THE KINGDOM of Saudi Arabia is starting to feel what it's like to have the oil price rug pulled from under its feet. For the past several years, OPEC – aka Saudi Arabia – has pursued a policy of increased oil production in a low-demand, low-price environment in order to curtail burgeoning North American oil production and retain market share.
Here are the results of that policy:
- Canadian and American oil producers have cut production levels, and some mainly small- and mid-cap firms have declared bankruptcy. However, the decline in income forced the firms to find greater cost efficiencies, which has enabled them to produce crude more economically at lower prices. Many shale producers, especially those operating in the Permian Basin, say they can produce crude economically at $50/bbl and lower and plan to ramp up drilling and production levels in 2017.
- OPEC members such as Nigeria, Algeria, Libya, and Venezuela have been suffering through the low oil prices at least as much as North American producers. The US consumes a lot of the oil and natural gas produced here, so while petroleum producers suffered, US industrial, commercial, and individual consumers received enormous benefits from cheap oil and gas. The US economy has been outperforming that of just about every other nation on earth. Most of the OPEC nations are much more dependent on income from petroleum exports, which makes them more vulnerable to low oil prices.
- Saudi Arabia, with its enormous conventional oil reserves felt it could outlast the upstart shale players in the US and Canada. Initially, their plan worked, mainly because many of the shale producers had over-leveraged their companies in order to grow faster. However, the prolonged industry downturn has taken its toll on the Kingdom as well. The Saudi government's budget deficit has soared to about one-fifth of its total economic output year despite $57 billion in spending cuts for the current fiscal year. That amounts to roughly twice the size of the US budget deficit in 2009, the worst year of the so-called Great Recession, according to a recent Wood Mackenzie report. Low oil prices have forced Saudi Arabia to spend $180 billion in financial reserves, which has caused the Middle Eastern nation to rethink its OPEC production strategy. Wood Mac estimates that Saudi Arabia needs a $92/bbl oil price in order to balance its budget.
There are always at least two sides to every issue, and from the Saudi perspective, the government felt it needed to protect its share of the petroleum market by increasing production levels in a weak market. They believed this would cause some of the high-cost shale producers to go away. The Saudi energy minister, H. E. Khalid A. Al-Falih, persuaded his OPEC counterparts to go along even though it wasn't necessarily in their best interests to do so.

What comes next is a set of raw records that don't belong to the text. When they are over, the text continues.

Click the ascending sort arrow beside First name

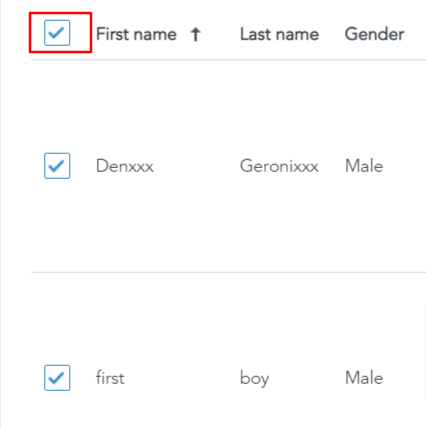(x=196, y=34)
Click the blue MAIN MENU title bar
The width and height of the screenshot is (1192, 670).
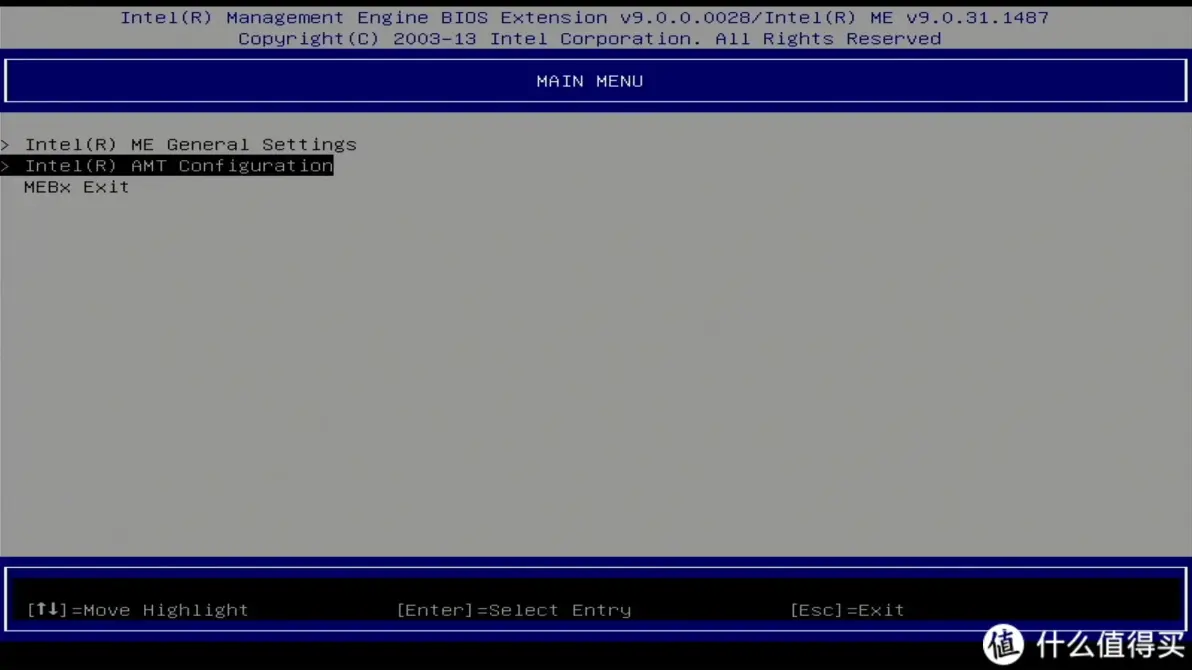590,81
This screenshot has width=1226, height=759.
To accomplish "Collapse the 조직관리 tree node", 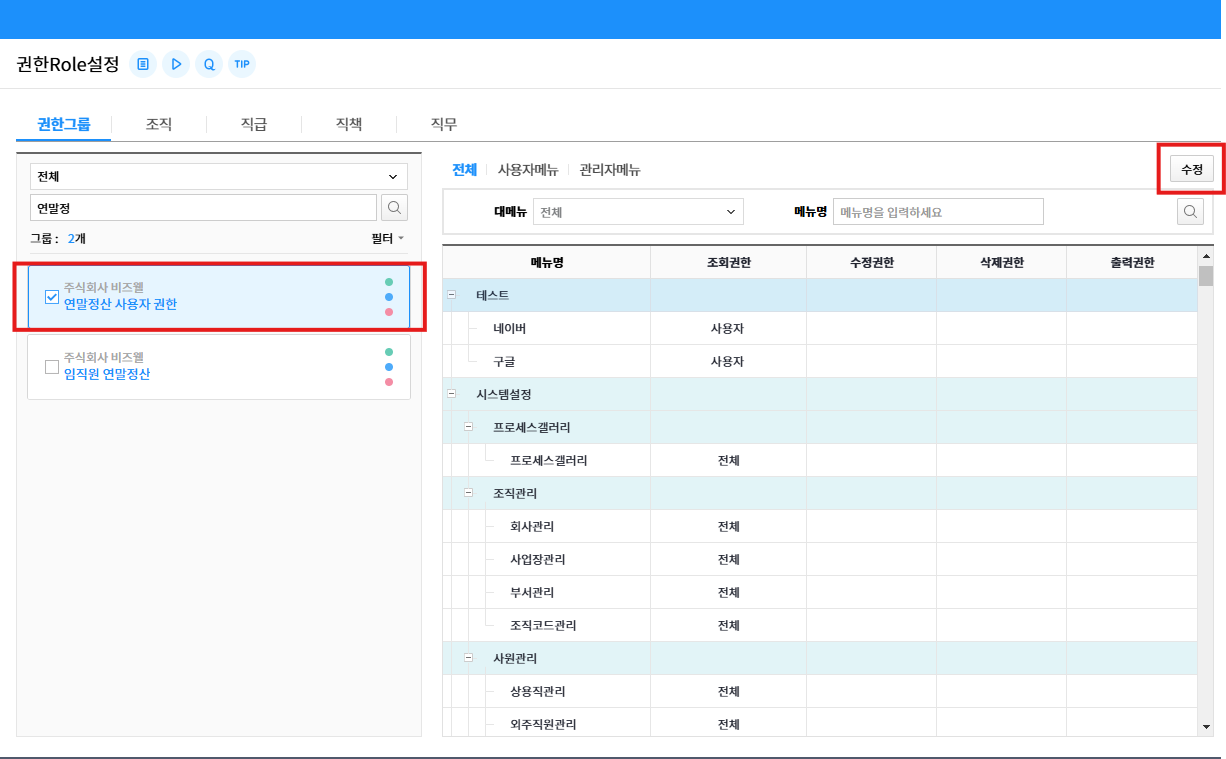I will pos(468,493).
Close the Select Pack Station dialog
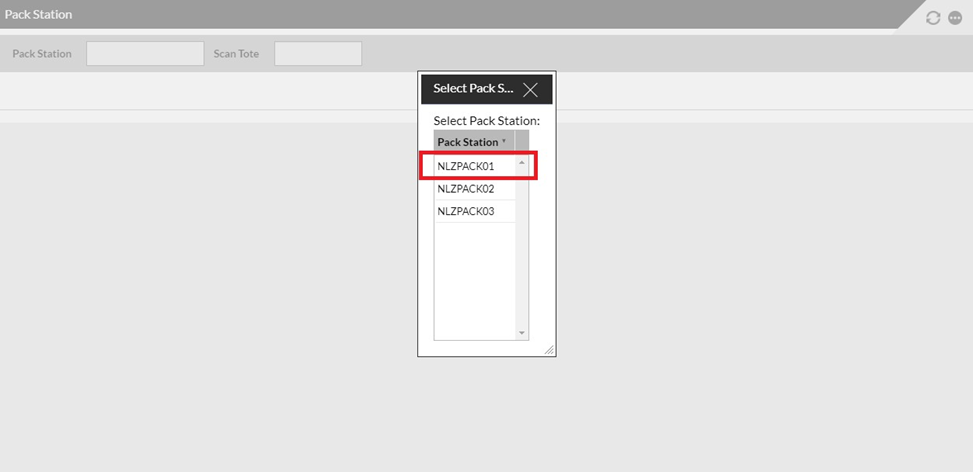Image resolution: width=973 pixels, height=472 pixels. (530, 89)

The subsequent pain the Saudi policy inflicted on its members is unprecedented, particularly in countries like Nigeria and Venezuela with developing economies and little cash reserves. Frankly, I'm surprised there hasn't been an uprising within the cartel by some of its poorest members. However, Saudi Arabia and its Gulf allies continue to hold all the cards. That is, perhaps, until now as the Kingdom begins to see the downside to long-term low oil prices.
From the shale producers' point of view, a rising tide lifts all boats. As Rick Muncrief, president and CEO of WPX Energy, told me recently in an interview for this month's cover story, he would like to see oil prices stabilized at $50 to $60 per barrel for the next 12 months. He thinks this level of pricing will improve the health of service companies and other industry vendors. "That's when you start seeing real growth again," Muncrief noted.
As we prepare to go to press with this issue of OGFJ, NYMEX oil futures are trading at about $45, and Brent is about $3 more. Prices in this range hold a high-risk potential for producers, according to several industry analysts.
OPEC is slated to meet in Vienna on Nov. 30 amid discussions about an OPEC deal to curtail production. So far, it appears that the two main adversaries within OPEC, Iran and Saudi Arabia, are hardening their positions. Iran steadfastly refuses to make production cuts, and the Saudis are insisting that Tehran must be willing to participate in any agreement.
Iran and Iraq have their reasons for not wanting to cut or cap production levels. The government in Baghdad wants an exemption from a supply deal and cites the urgency of its current offensive against ISIS. Iran seeks special treatment since it has finally started to ramp up production following years of crippling economic sanctions from the West.
While OPEC is trying to resolve its internal differences, the cartel has asked non-OPEC producers, including Russia, to reduce their output as well. To date, Russia, which has substantial economic challenges of its own, has stiffly resisted any effort to reduce its supply.
Any agreement or non-agreement reached during the OPEC talks will have a profound influence on producers and consumers of petroleum products. The difference this year is that Saudi Arabia now has the incentive to see that a deal gets done.